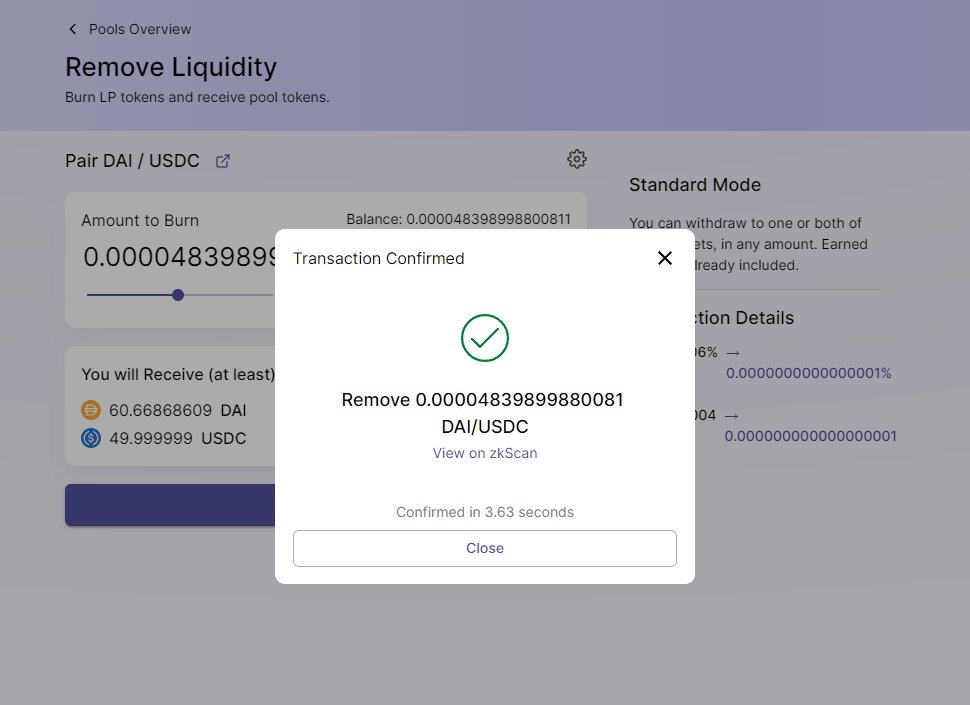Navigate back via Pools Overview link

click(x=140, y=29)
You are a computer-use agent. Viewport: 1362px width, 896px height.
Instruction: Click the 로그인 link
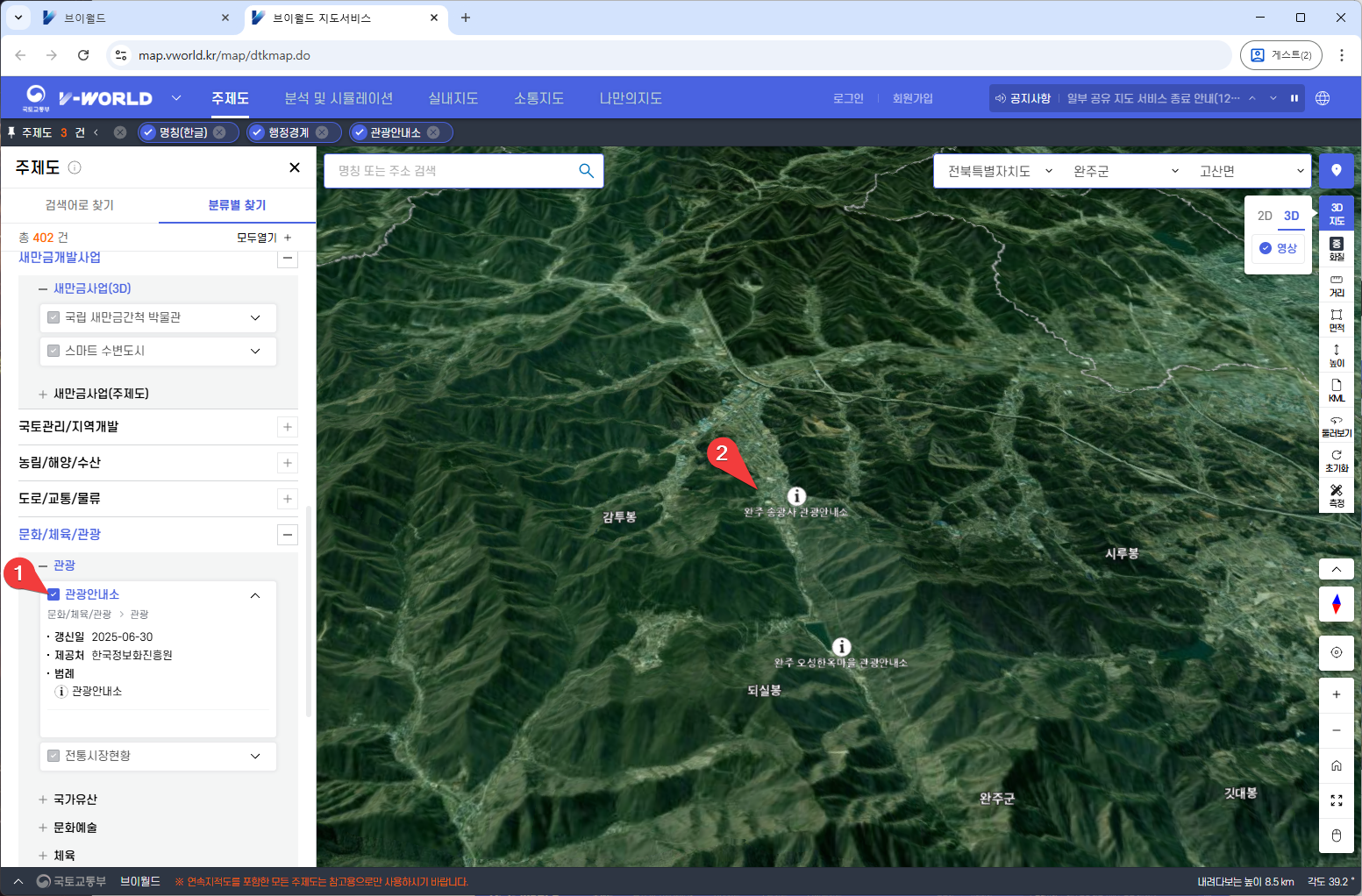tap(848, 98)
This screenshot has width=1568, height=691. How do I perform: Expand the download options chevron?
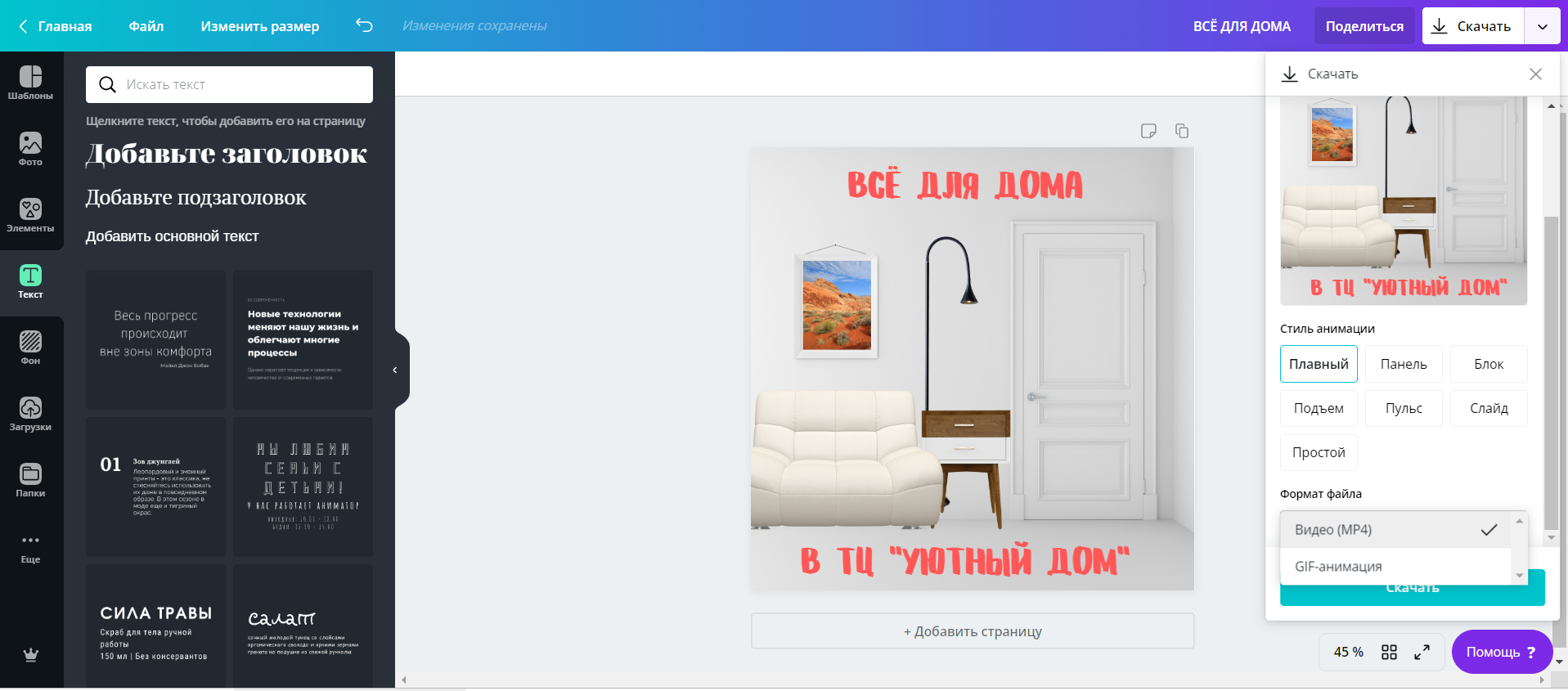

_ _ _ _ _

Consegna | Modifica tutti i record sostituendo "chevron" con "arrow" e lasciando invariato tutto il resto. Riporta i record senza le immagini.

Risultato |
Navigate back via Pools Overview link

click(x=140, y=29)
You are a computer-use agent. Viewport: 1362px width, 896px height.
Instruction: Click the 로그인 link
tap(848, 98)
This screenshot has width=1568, height=691. How do I perform: Expand the download options arrow?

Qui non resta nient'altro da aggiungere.